A Survey of Overfitting Mitigation Methods in Deep Learning: From Regularization to Data Augmentation
摘要
Deep learning algorithms, a key subset of artificial intelligence, are increasingly employed across diverse domains to handle complex data. In fact, they outperform traditional methods. These networks rely on a fundamental building block—the artificial neuron—which computes a weighted sum of its inputs, applies an activation function (e.g., sigmoid, tanh, ReLU, or Leaky ReLU), and propagates the output.
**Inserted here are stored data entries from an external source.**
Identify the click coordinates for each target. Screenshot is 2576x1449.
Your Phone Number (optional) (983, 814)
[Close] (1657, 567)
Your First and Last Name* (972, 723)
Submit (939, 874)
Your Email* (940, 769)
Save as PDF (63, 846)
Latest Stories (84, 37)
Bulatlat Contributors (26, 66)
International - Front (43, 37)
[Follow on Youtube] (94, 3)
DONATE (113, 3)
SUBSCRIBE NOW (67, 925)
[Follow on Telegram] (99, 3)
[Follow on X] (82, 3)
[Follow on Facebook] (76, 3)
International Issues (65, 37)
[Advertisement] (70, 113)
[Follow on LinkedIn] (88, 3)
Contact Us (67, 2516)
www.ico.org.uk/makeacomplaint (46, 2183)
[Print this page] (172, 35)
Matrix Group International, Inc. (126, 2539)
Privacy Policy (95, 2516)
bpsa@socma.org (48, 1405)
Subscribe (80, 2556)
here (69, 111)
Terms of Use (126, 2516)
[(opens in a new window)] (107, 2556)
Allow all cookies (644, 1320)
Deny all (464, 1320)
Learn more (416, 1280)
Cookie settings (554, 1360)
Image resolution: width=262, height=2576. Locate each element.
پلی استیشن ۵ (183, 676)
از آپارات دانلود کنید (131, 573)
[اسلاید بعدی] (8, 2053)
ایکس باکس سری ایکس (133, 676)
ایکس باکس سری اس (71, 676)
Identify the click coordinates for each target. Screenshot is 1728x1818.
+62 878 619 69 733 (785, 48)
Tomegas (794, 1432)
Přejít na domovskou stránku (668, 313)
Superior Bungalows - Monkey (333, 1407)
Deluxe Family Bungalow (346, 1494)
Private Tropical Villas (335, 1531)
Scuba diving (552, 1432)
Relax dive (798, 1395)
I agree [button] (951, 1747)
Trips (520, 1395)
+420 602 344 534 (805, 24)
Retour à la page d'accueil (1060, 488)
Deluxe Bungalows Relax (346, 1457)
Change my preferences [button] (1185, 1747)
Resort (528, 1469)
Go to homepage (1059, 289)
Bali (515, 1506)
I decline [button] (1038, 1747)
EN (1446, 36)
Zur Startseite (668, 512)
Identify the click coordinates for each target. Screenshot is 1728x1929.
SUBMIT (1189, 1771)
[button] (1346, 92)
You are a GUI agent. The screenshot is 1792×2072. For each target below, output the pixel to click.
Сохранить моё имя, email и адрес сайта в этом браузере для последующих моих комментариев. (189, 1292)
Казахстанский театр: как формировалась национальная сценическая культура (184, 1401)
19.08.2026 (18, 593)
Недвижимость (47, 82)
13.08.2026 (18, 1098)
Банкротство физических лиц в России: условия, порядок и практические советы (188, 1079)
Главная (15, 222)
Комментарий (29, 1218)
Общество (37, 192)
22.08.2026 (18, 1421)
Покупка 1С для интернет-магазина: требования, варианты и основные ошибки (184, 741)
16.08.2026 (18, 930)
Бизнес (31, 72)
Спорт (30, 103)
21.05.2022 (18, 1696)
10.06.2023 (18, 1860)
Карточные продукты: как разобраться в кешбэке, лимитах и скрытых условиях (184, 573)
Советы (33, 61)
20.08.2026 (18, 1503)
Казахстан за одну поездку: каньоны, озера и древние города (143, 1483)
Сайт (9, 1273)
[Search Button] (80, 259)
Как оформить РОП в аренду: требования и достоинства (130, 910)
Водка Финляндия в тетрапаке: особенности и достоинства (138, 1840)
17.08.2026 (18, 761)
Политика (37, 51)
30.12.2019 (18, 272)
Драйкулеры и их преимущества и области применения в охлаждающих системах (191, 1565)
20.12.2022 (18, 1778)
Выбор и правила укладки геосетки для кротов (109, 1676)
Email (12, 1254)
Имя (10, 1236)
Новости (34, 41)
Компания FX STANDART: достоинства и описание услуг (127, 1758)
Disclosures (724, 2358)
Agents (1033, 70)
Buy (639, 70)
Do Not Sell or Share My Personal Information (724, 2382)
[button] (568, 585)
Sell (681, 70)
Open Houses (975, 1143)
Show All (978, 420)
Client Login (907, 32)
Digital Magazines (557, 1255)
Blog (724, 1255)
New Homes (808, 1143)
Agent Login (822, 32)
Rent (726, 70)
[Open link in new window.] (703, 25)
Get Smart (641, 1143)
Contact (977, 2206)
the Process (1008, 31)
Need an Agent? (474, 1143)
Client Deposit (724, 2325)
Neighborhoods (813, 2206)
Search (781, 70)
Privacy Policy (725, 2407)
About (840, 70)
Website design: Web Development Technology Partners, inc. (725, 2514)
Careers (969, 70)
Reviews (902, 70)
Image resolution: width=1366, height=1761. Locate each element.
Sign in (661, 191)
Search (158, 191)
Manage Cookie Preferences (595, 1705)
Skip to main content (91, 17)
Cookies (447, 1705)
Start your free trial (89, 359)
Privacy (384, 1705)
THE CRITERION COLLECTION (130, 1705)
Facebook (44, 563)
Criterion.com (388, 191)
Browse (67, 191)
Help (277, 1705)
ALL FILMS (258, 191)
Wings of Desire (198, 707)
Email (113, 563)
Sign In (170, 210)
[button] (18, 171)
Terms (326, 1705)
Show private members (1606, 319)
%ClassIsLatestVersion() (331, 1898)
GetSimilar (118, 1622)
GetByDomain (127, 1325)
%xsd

However, a major challenge in supervised learning with deep neural networks is overfitting, where the model memorizes training data instead of generalizing to unseen examples. This paper critically examines the most widely used techniques to mitigate overfitting in deep learning. We focus on the most prominent approaches: (1) data augmentation, which artificially expands the training dataset; (2) regularization (L1/L2), which penalizes excessive weights to reduce model complexity; (3) dropout, a randomization technique that prevents co-adaptation of neurons during training; and early stopping. For each technique, we present a conceptual explanation and discuss typical use cases. The paper does not include new experimental results; a comparative summary table is provided to guide practitioners in selecting appropriate strategies for reducing overfitting, particularly in resource-constrained scenarios.